The broker typically has a contract with the carrier. If the cargo is damaged, the broker will claim that the carrier has breached its agreement with the broker. The carrier may or may not agree, which is an important point to get clarified. Frequently the more important question concerns whether the carrier has the wherewithal to pay the damage. Carriers have cargo insurance to cover loss and damage claims, but their insurance companies will frequently deny the claim based upon one or more of the numerous exceptions to coverage contained in the insurance policy.
So you've got a shipper waiting to get paid or otherwise compensated by the broker, and a broker which is waiting to get paid by the carrier, and a carrier which is waiting to get its insurance company to accept and pay the claim. That's why brokers hire carriers who have cargo insurance damage.
The brokers frequently blink first. They make arrangements with the shipper to cover the loss, even though there is no commitment from the carrier or the carrier's insurance company to cover the loss. So now the broker is extended out on a loss which may not get paid unless the broker pursues a legal claim against the carrier.
The broker may have a couple of options. We need to first keep in mind that it was the shipper, not the broker, which suffered the loss. The broker did not have an ownership interest in the cargo. The payment by the broker to the shipper is voluntary, in relation to the carrier. That is, there was no court judgment or order requiring the payment. The broker paid the shipper in order to keep the shipper's business. So as far as the carrier, or the carrier's insurance company, is concerned, the broker has no basis, no foundation, to demand payment from the carrier or the carrier's insurance company.
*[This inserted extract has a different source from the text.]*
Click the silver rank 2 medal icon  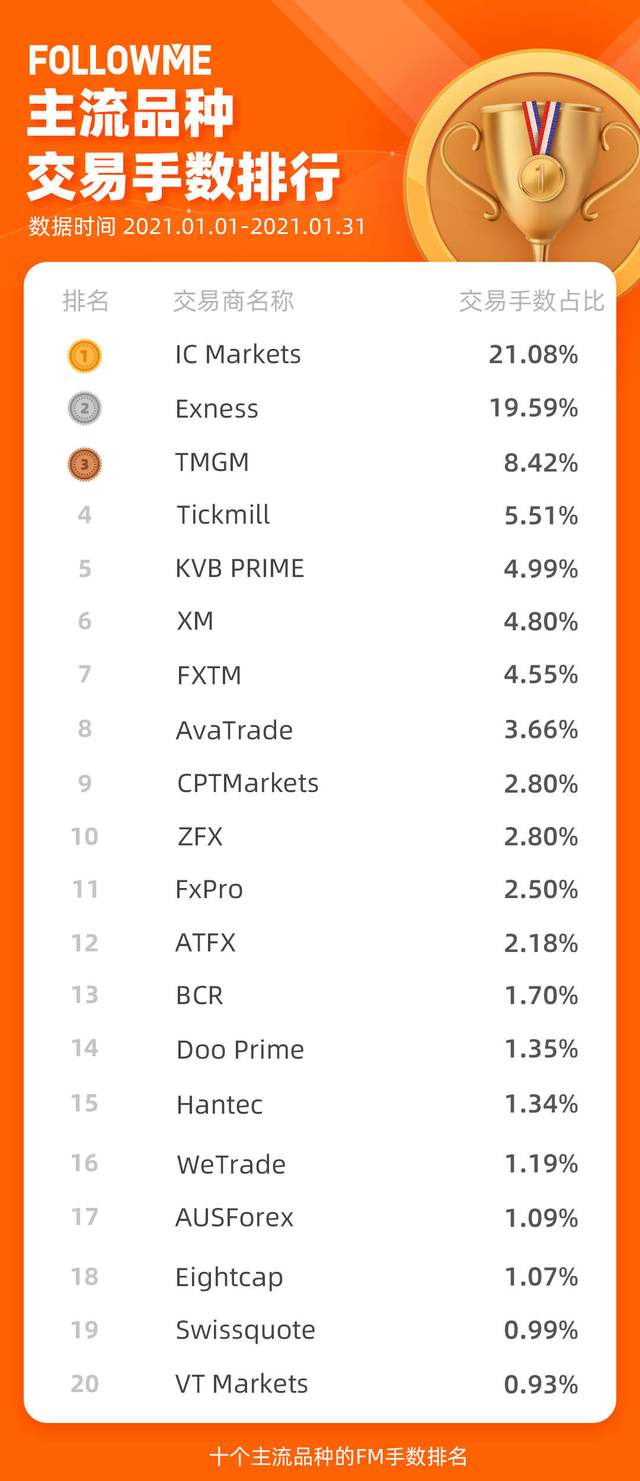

In order to get that basis, what is referred to as standing by the courts, the broker would need to get an assignment from the shipper of the claim. With the assignment in hand (at least one court has dismissed a lawsuit where the assignment occurred after filing of the lawsuit), the broker can go forward with the claim. The broker may want to get an assurance from the shipper that the shipper will cooperate with the prosecution of the claim, e.g. making employees available for depositions, trial, that sort of thing. This would be construed as a Carmack claim, which may end up in federal court, the pros and cons of which were discussed in a prior post.
Another option the broker may have would be to file a breach of contract claim against the carrier. Whether or not this option is available depends upon the terms of the contract. There would be no federal court jurisdiction for claims less than $75,000, or for some claims over that amount as well. The broker may still need the assistance of the shipper to prosecute the claim.
There are always exceptions and qualifiers, but the foregoing provides a general overview of some of the nuances of brokers dealing with shippers, assignments and carriers.